Embetter implements scikit-learn compatible embeddings for computer vision and text. It should make it very easy to quickly build proof of concepts using scikit-learn pipelines and, in particular, should help with bulk labelling. It's also meant to play nice with bulk and scikit-partial but it can also be used together with your favorite ANN solution like lancedb.

Install

You can install via pip.

python -m pip install embetter

Many of the embeddings are optional depending on your use-case, so if you want to nit-pick to download only the tools that you need:

python -m pip install "embetter[text]"
python -m pip install "embetter[spacy]"
python -m pip install "embetter[sense2vec]"
python -m pip install "embetter[gensim]"
python -m pip install "embetter[bpemb]"
python -m pip install "embetter[vision]"
python -m pip install "embetter[all]"

API Design

This is what's being implemented now.

# Helpers to grab text or image from pandas column.
from embetter.grab import ColumnGrabber

# Representations/Helpers for computer vision
from embetter.vision import ImageLoader, TimmEncoder, ColorHistogramEncoder

# Representations for text
from embetter.text import SentenceEncoder, MatryoshkaEncoder, Sense2VecEncoder, BytePairEncoder, spaCyEncoder, GensimEncoder

# Representations from multi-modal models
from embetter.multi import ClipEncoder

# Finetuning components 
from embetter.finetune import FeedForwardTuner, ContrastiveTuner, ContrastiveLearner, SbertLearner

# External embedding providers, typically needs an API key
from embetter.external import CohereEncoder, OpenAIEncoder

All of these components are scikit-learn compatible, which means that you can apply them as you would normally in a scikit-learn pipeline.
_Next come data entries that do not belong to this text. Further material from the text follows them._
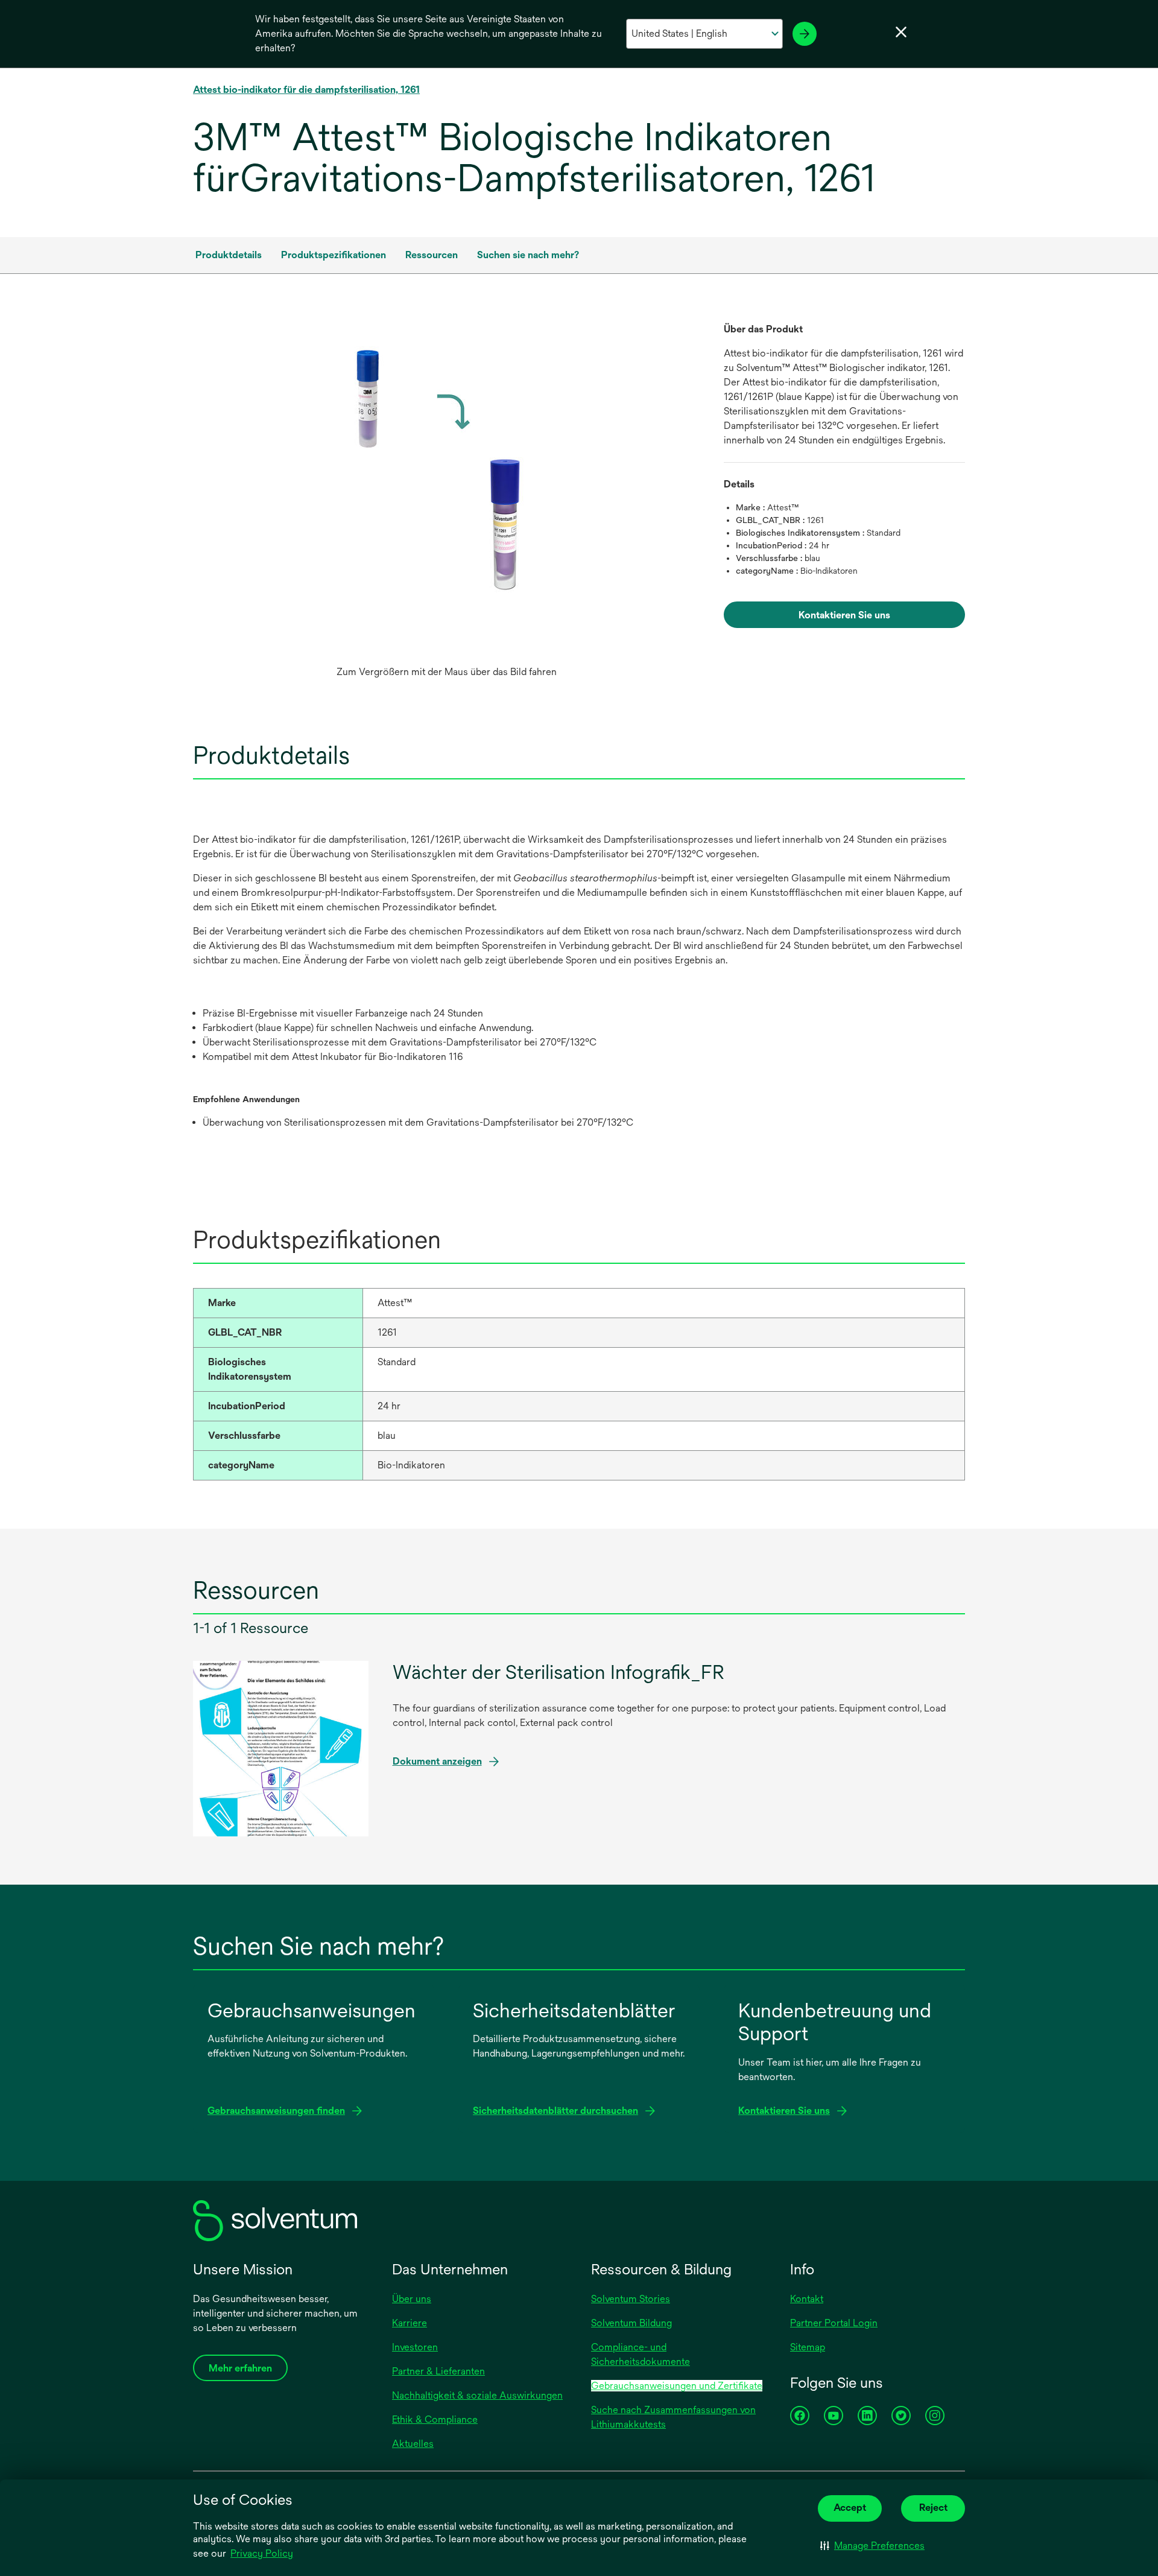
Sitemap (807, 2347)
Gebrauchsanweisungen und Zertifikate (676, 2385)
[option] (446, 503)
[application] (446, 491)
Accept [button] (850, 2507)
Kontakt (806, 2299)
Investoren (415, 2347)
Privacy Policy (261, 2553)
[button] (872, 2545)
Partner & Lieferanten (438, 2371)
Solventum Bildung (631, 2323)
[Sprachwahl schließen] (901, 32)
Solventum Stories (630, 2299)
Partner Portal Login (834, 2323)
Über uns (411, 2299)
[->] (805, 34)
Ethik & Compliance (435, 2419)
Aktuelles (413, 2443)
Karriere (409, 2323)
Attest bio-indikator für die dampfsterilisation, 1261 (306, 89)
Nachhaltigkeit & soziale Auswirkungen (477, 2395)
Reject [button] (933, 2507)
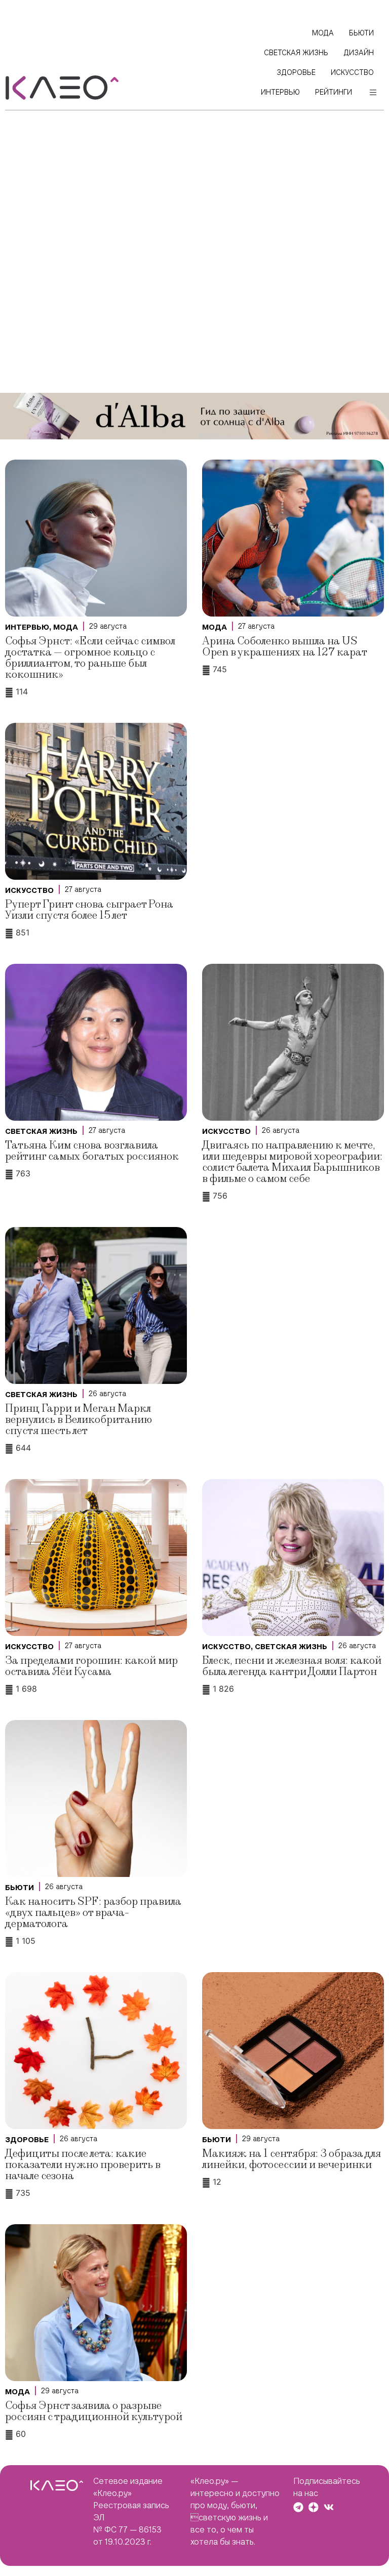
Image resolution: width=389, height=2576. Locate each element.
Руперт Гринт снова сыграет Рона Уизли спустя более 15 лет (89, 909)
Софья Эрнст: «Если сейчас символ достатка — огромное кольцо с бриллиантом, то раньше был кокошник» (90, 657)
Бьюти (19, 1887)
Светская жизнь (41, 1131)
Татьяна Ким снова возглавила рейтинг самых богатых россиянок (92, 1150)
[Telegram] (298, 2507)
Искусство (29, 890)
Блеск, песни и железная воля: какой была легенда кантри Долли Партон (291, 1666)
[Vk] (329, 2507)
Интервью (27, 627)
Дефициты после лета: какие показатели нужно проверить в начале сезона (83, 2165)
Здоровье (27, 2139)
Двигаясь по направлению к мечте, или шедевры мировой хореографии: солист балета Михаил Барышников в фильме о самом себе (292, 1161)
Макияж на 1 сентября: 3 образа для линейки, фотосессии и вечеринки (291, 2159)
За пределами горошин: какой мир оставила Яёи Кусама (91, 1666)
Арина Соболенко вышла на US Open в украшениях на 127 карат (284, 646)
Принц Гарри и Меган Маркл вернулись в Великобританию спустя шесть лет (78, 1420)
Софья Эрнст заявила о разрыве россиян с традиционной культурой (93, 2411)
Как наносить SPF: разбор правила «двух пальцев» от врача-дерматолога (93, 1913)
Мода (65, 627)
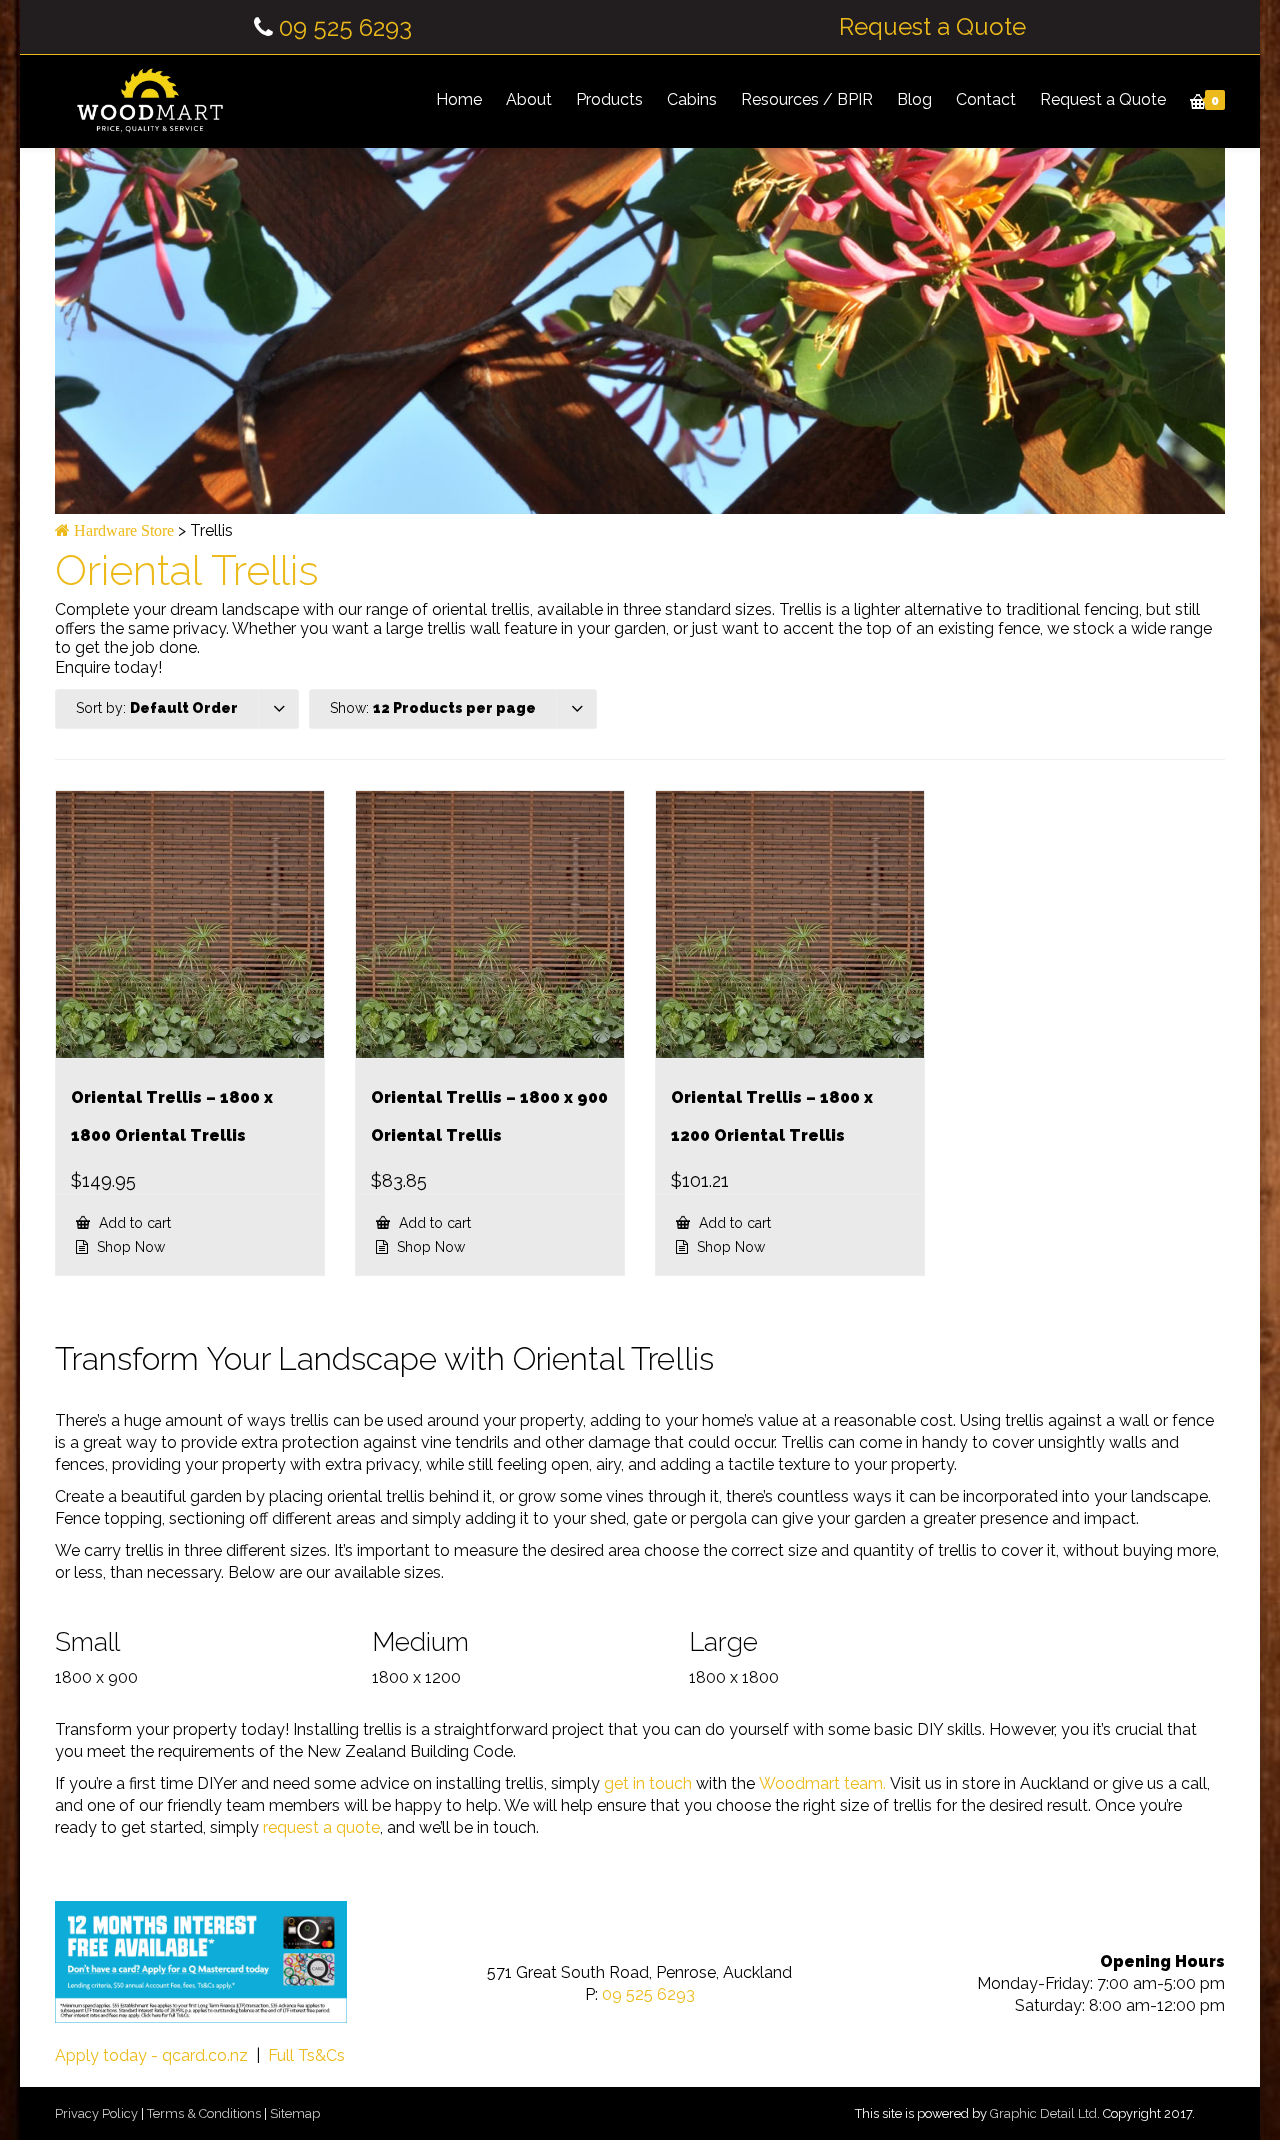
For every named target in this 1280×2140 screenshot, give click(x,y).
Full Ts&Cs (306, 2055)
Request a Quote (932, 27)
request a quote (321, 1827)
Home (459, 99)
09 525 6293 (345, 27)
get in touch (648, 1783)
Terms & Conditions (204, 2113)
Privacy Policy (96, 2113)
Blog (914, 99)
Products (609, 99)
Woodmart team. (822, 1783)
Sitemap (295, 2113)
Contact (986, 99)
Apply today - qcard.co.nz (151, 2055)
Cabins (692, 99)
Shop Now (129, 1247)
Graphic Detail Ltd (1043, 2113)
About (529, 99)
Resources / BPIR (807, 99)
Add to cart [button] (133, 1222)
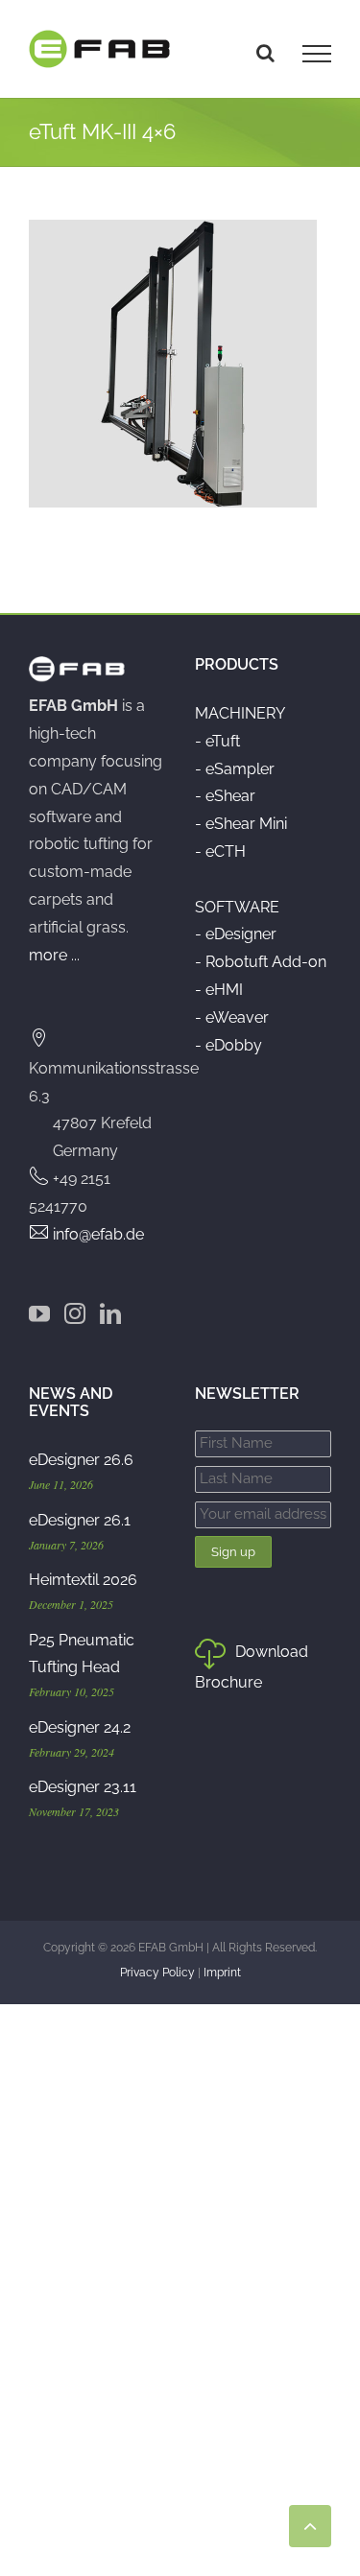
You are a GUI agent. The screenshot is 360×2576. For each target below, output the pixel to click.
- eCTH (220, 851)
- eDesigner (235, 934)
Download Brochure (251, 1666)
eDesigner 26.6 (81, 1460)
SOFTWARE (237, 907)
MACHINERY (240, 713)
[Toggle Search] (265, 52)
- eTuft (217, 741)
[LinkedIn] (110, 1313)
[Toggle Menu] (317, 53)
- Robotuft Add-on (260, 962)
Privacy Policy (157, 1972)
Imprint (222, 1972)
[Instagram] (74, 1313)
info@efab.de (98, 1234)
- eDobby (228, 1045)
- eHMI (219, 990)
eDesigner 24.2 (80, 1727)
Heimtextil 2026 (83, 1580)
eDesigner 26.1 (80, 1520)
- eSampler (235, 769)
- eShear (225, 796)
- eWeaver (232, 1017)
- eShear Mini (241, 824)
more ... (54, 955)
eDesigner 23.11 (82, 1787)
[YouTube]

Just be aware that these components are stateless. They won't require training as these are all pretrained tools.

Text Example

import pandas as pd
from sklearn.pipeline import make_pipeline 
from sklearn.linear_model import LogisticRegression

from embetter.grab import ColumnGrabber
from embetter.text import SentenceEncoder

# This pipeline grabs the `text` column from a dataframe
# which then get fed into Sentence-Transformers' all-MiniLM-L6-v2.
text_emb_pipeline = make_pipeline(
  ColumnGrabber("text"),
  SentenceEncoder('all-MiniLM-L6-v2')
)

# This pipeline can also be trained to make predictions, using
# the embedded features. 
text_clf_pipeline = make_pipeline(
  text_emb_pipeline,
  LogisticRegression()
)

dataf = pd.DataFrame({
  "text": ["positive sentiment", "super negative"],
  "label_col": ["pos", "neg"]
})
X = text_emb_pipeline.fit_transform(dataf, dataf['label_col'])
text_clf_pipeline.fit(dataf, dataf['label_col']).predict(dataf)

Image Example

The goal of the API is to allow pipelines like this:

import pandas as pd
from sklearn.pipeline import make_pipeline 
from sklearn.linear_model import LogisticRegression

from embetter.grab import ColumnGrabber
from embetter.vision import ImageLoader
from embetter.multi import ClipEncoder

# This pipeline grabs the `img_path` column from a dataframe
# then it grabs the image paths and turns them into `PIL.Image` objects
# which then get fed into CLIP which can also handle images.
image_emb_pipeline = make_pipeline(
  ColumnGrabber("img_path"),
  ImageLoader(convert="RGB"),
  ClipEncoder()
)

dataf = pd.DataFrame({
  "img_path": ["tests/data/thiscatdoesnotexist.jpeg"]
})
image_emb_pipeline.fit_transform(dataf)

Batched Learning

All of the encoding tools you've seen here are also compatible with the partial_fit mechanic in scikit-learn. That means you can leverage scikit-partial to build pipelines that can handle out-of-core datasets.

Project details


Download files

Download the file for your platform. If you're not sure which to choose, learn more about installing packages.

Source Distributions

No source distribution files available for this release.See tutorial on generating distribution archives.

Built Distribution

embetter-0.6.3-py2.py3-none-any.whl (38.1 kB view details)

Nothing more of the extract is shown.